Non è poi in dubbio che sia consentito al giudice, pur nell’autonomia del reato mezzo rispetto ai reati fine, dedurre la prova dell’esistenza del sodalizio criminoso dalla commissione dei delitti rientranti nel programma comune e dalle loro modalità
esecutive, posto che attraverso essi si manifesta in concreto l’operatività dell’associazione medesima (Sez. Un., n. 10 del 28/03/2001, COGNOME e altri, Rv. 218376). E’ peraltro necessario che tali reati, per la loro natura o per le peculiari modalità di consumazione per l’appunto, si rivelino effettivamente sintomatici dell’attuazione del programma di una associazione mafiosa piuttosto che di una normale associazione a delinquere.
Quanto infine alle risultanze dell’attività di intercettazione, le censure del ricorrente s limitano alla mera assertiva contestazione della interpretazione che ne ha fornito il Tribunale e che appare coerente al loro contenuto per come riportato nel provvedimento impugnato.
Inammissibili sono infine le censure proposte con il terzo motivo in merito alla ritenuta intraneità del Torino al clan COGNOME. La partecipazione dell’indagato ad una azione eclatante e certamente non marginale nell’opera di affermazione del controllo del territorio da parte del sodalizio, quale indubbiamente è l’omicidio del Milano, è stato logicamente considerato “plastica” evidenza dell’inserimento organico dell’indagato nell’organigramma associativo ed infatti il ricorrente si limita a rinviare in proposito ai rilievi svolti con il primo motivo al fine di negare il suo coinvolgimento nella vicenda e sulla cui infondatezza già si è detto.
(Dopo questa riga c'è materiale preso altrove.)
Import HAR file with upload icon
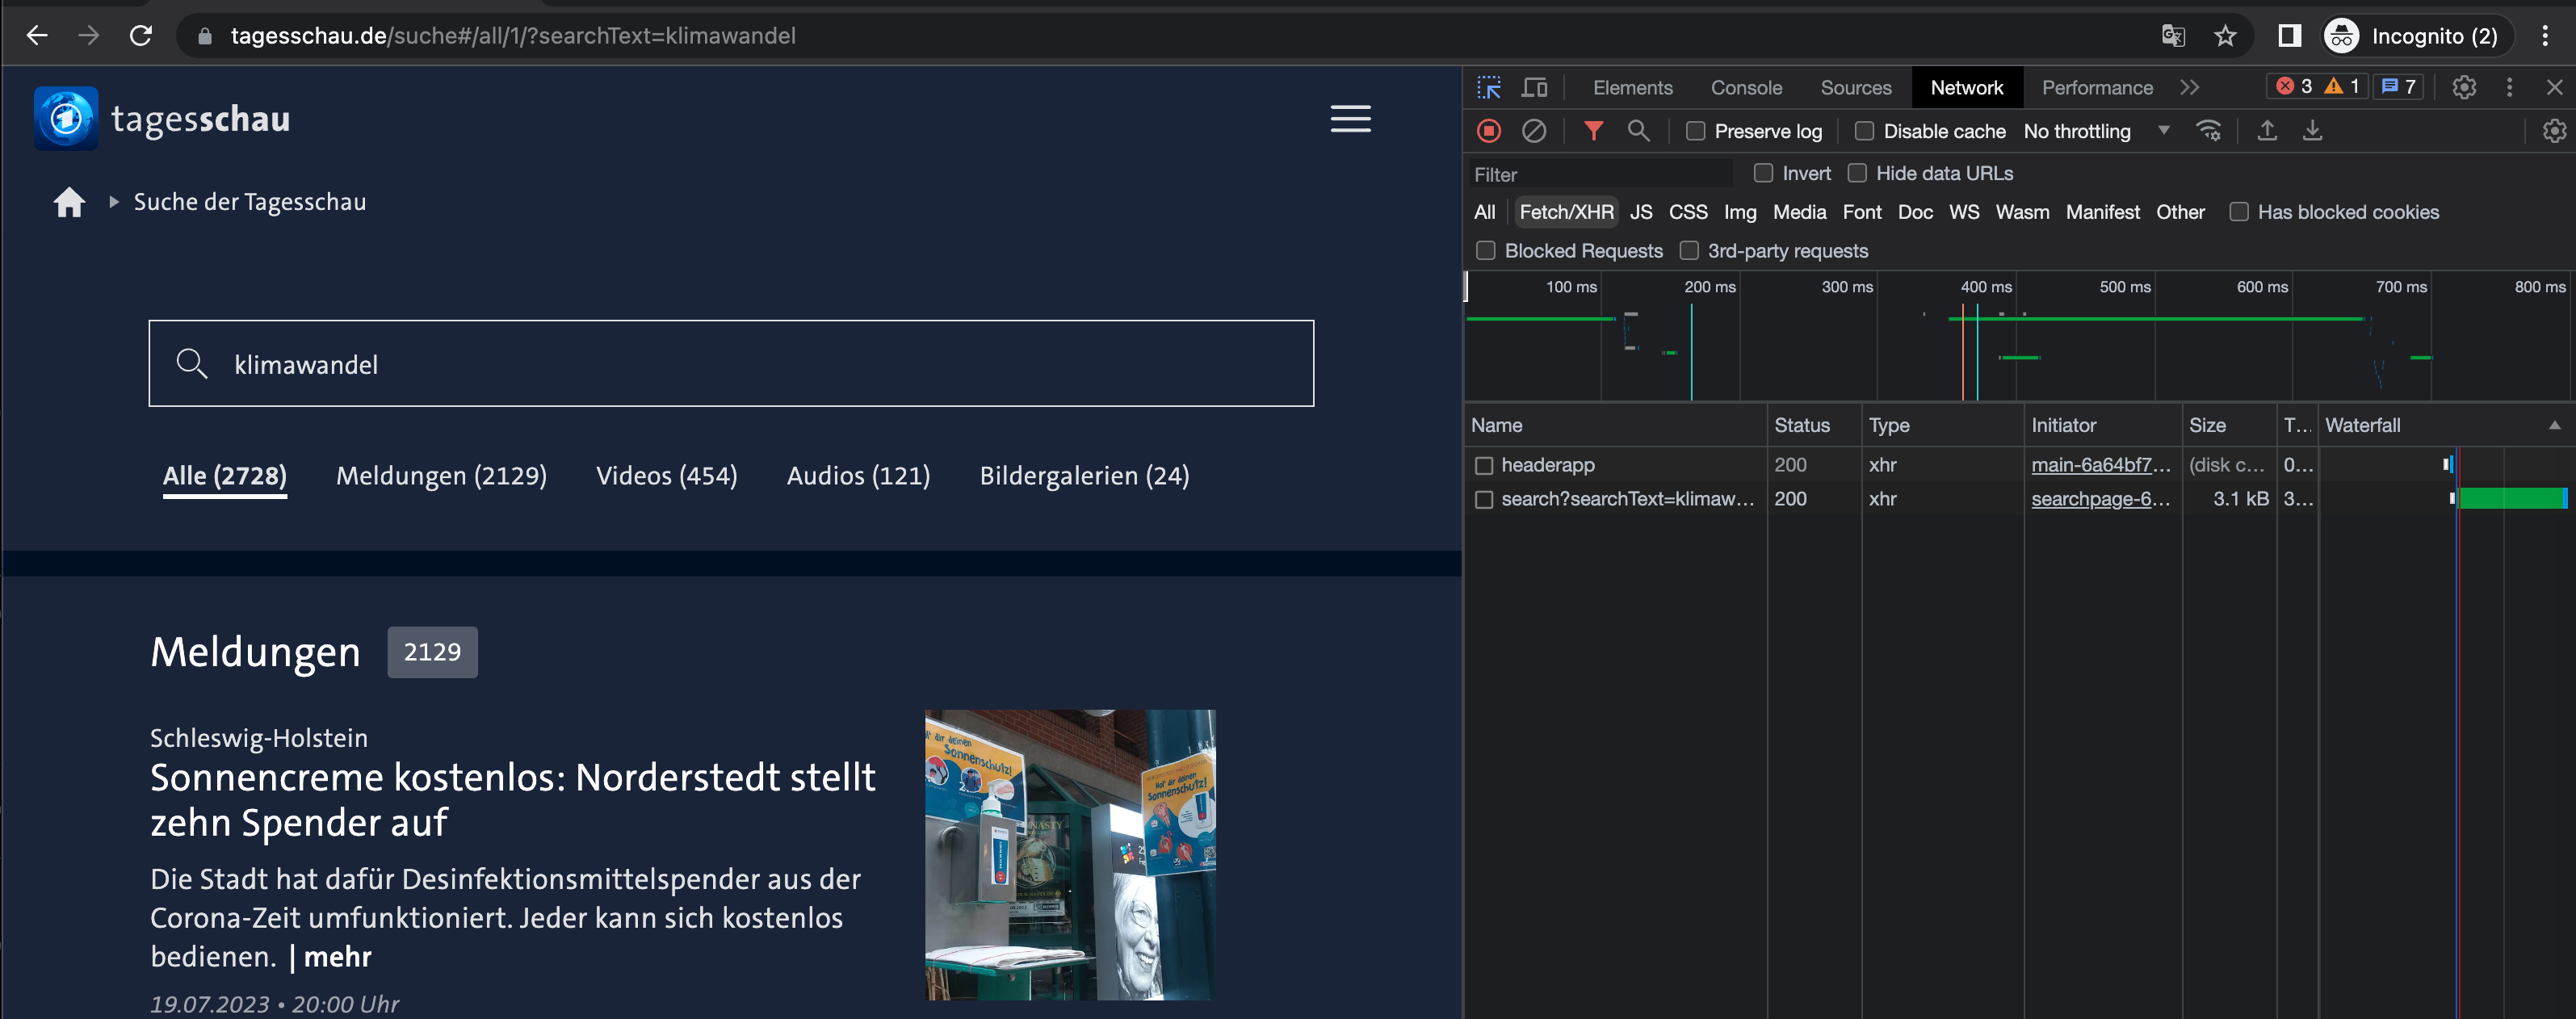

Non di meno il ricorso non si confronta con gli altri elementi addotti dall’ordinanza a sostegno dell’accusa di cui si tratta, ossia le dichiarazioni del COGNOME (che la difesa ha analizzato in maniera del tutto parziale, rimanendo peraltro irrilevante il motivo che ha portato il Torino ad aderire al clan COGNOME) e le risultanze di alcune intercettazioni, nemmeno analizzate dalla difesa, logicamente interpretate come sintomatiche della considerazione del Torino da parte degli altri affiliati.
P.Q.M.
Rigetta il ricorso e condanna il ricorrente al pagamento delle spese processuali.
Manda alla cancelleria per gli adempimenti di cui all’art. 94, comma 1-ter, disp. att. cod.